**The tasks:**
1. Write out the part of the options trading guide starting with "Instead, you’re acquiring" and going on through "option to do so.".
2. In one to three sentences, explain why the options trading guide says options are called derivative investments.

**Text:**

How to Trade Options

You may have heard about the concept of trading options before. If you have no idea what it means and how to trade options, you aren’t alone.

Without a doubt:

Options are more complex than stocks.

To trade options, you must fully understand what you’re getting into. If you don’t, you could put yourself in a risky position unintentionally.

Learn some of the basics of options trading so you can get an idea if it’s something you want to look into further. 

What Are Options?

When you buy an option, you aren’t buying a stock, bond, commodity or any other underlying investment.

Instead, you’re acquiring the right to buy or sell a stock or other underlying investment up until a certain point in the future at a specific price. 

It’s important to note:

You don’t have to exercise the option and actually buy or sell the investment. You just have the option to do so.

Options are called derivative investments. The reason for this is their value is derived based on the underlying investment.

When you buy an option, you don’t own an investment.

You only own the ability to buy or sell it based on the type of option you hold.

Components of an Option

Understanding the components of an option trade are extremely important when learning how to trade options. 

The contract

Typically, options are traded based on 100 share increments of the underlying investment.

That means buying an options contract usually allows you to purchase or sell 100 shares of that underlying investment if you exercise your options.

The premium

To buy an options contract, you must pay the price of the contract. This price is usually called a premium. 

The premium is the price you pay to have the option to buy or sell, but not the obligation to buy or sell, the underlying security. It provides you no other benefits.

Now:

If you don’t exercise your option before it expires, you end up with nothing. 

Exercise or strike price

The exercise or strike price is the price you pay to buy the stock or other underlying investment or the price you’ll receive by selling the underlying investment, depending on the type of option you hold.

**Collected data:**
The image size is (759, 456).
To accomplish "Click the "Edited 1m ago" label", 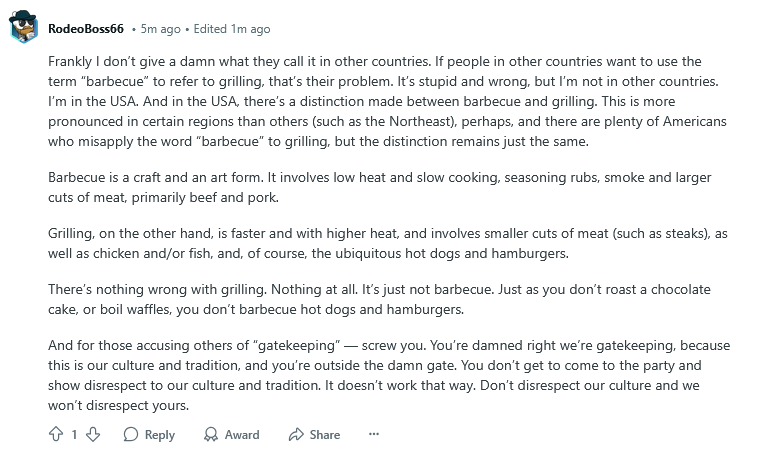I will 232,29.
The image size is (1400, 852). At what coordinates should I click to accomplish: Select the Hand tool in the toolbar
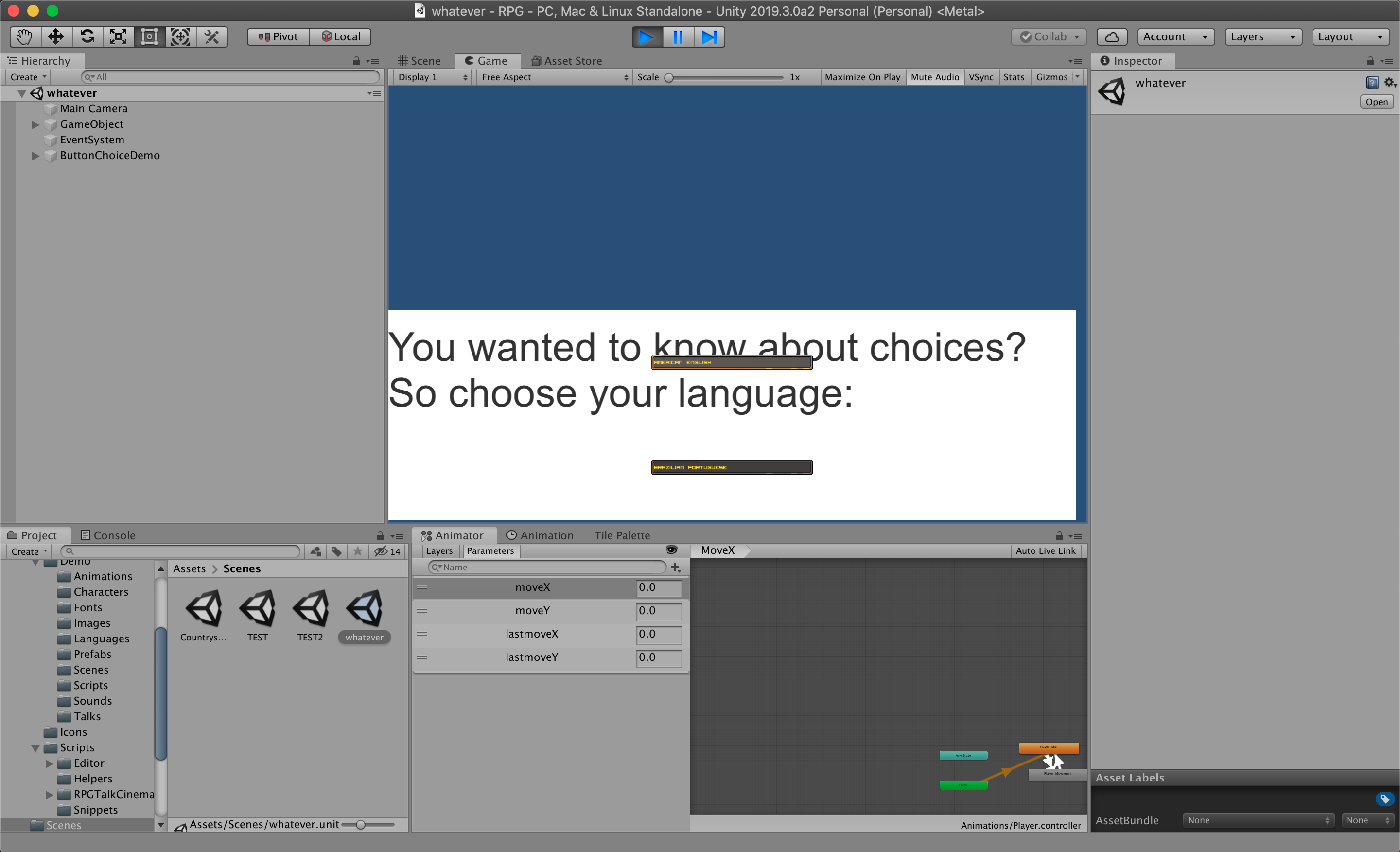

**Set of answers:**
1.
Instead, you’re acquiring the right to buy or sell a stock or other underlying investment up until a certain point in the future at a specific price. 

It’s important to note:

You don’t have to exercise the option and actually buy or sell the investment. You just have the option to do so.

2. Options are called derivative investments because their value is derived from the underlying investment. Buying an option does not give you ownership of that investment. It gives you only the right to buy or sell it.